Automation Engineer

Summary

We're looking for a hands‑on Automation Engineer to design, deliver, and validate custom (non-off‑the‑shelf) assembly and inspection automation for medical devices. You'll own solutions end‑to‑end-from requirements and concepting through commissioning, validation (IQ/OQ/PQ), and handover-while partnering closely with manufacturing, quality, suppliers, and wider business stakeholders. Light project management responsibilities are included (plans, budgets, and status to stakeholders).

Key Responsibilities

Solution Design & Delivery

• Translate URS/PRS into bespoke automation concepts (assembly and inline/offline inspection) and detailed designs (FDS/HDS/SDS).
• Select and integrate components: PLCs, motion, robotics, feeders, conveyors, tooling/fixtures, vision systems (measurement, presence/absence, cosmetic defect), sensors, pneumatics, and safety systems.
• Develop control logic, HMI screens, and data interfaces (e.g., MES/ERP, SCADA, historians).
• Lead FAT/SAT, site installation, commissioning, and ramp‑up to rate/quality targets.
• Drive DfM/DfA improvements and mistake‑proofing (poka‑yoke) for yield, throughput, and ergonomics.

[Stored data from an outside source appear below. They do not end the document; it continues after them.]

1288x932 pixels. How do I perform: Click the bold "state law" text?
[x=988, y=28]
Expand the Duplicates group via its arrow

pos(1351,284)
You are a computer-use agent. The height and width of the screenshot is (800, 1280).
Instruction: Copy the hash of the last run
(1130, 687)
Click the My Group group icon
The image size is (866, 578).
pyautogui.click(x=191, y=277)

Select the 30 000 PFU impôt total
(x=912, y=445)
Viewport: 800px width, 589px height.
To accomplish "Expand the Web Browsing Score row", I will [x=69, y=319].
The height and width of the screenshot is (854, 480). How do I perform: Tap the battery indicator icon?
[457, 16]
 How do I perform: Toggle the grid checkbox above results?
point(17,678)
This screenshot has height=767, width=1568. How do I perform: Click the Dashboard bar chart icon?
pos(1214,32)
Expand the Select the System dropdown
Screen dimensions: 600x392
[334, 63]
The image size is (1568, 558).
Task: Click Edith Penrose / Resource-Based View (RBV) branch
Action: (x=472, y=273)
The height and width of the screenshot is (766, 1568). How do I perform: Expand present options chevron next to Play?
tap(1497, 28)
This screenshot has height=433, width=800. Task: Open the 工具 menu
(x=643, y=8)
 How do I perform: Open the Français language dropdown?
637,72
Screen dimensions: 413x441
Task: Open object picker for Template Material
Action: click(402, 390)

Validation & Compliance (Medical Devices)

• Create and execute validation deliverables: risk management, traceability, IQ/OQ/PQ, test protocols/reports, and change controls.
• Ensure compliance with ISO 13485, 21 CFR Part 820/Part 11, ISO 14971 risk management, and GAMP 5 CSV principles.
• Author and maintain SOPs, work instructions, and technical files for audits.

Project & Stakeholder Management

• Own schedules, budgets, and RACI; maintain RAID logs; run design and readiness reviews.
• Manage vendor RFQs, SOWs, and performance for custom machinery integrators and component suppliers.
• Communicate status, risks, and mitigations to manufacturing, quality, supply chain, and leadership.

Continuous Improvement

• Lead root cause analysis (5‑Whys, Fishbone, DOE) and close CAPAs.
• Use Lean/Six Sigma tools to improve OEE, cycle time, yield, and first‑pass quality.
• Standardise machine modules and software templates to reduce engineering lead time.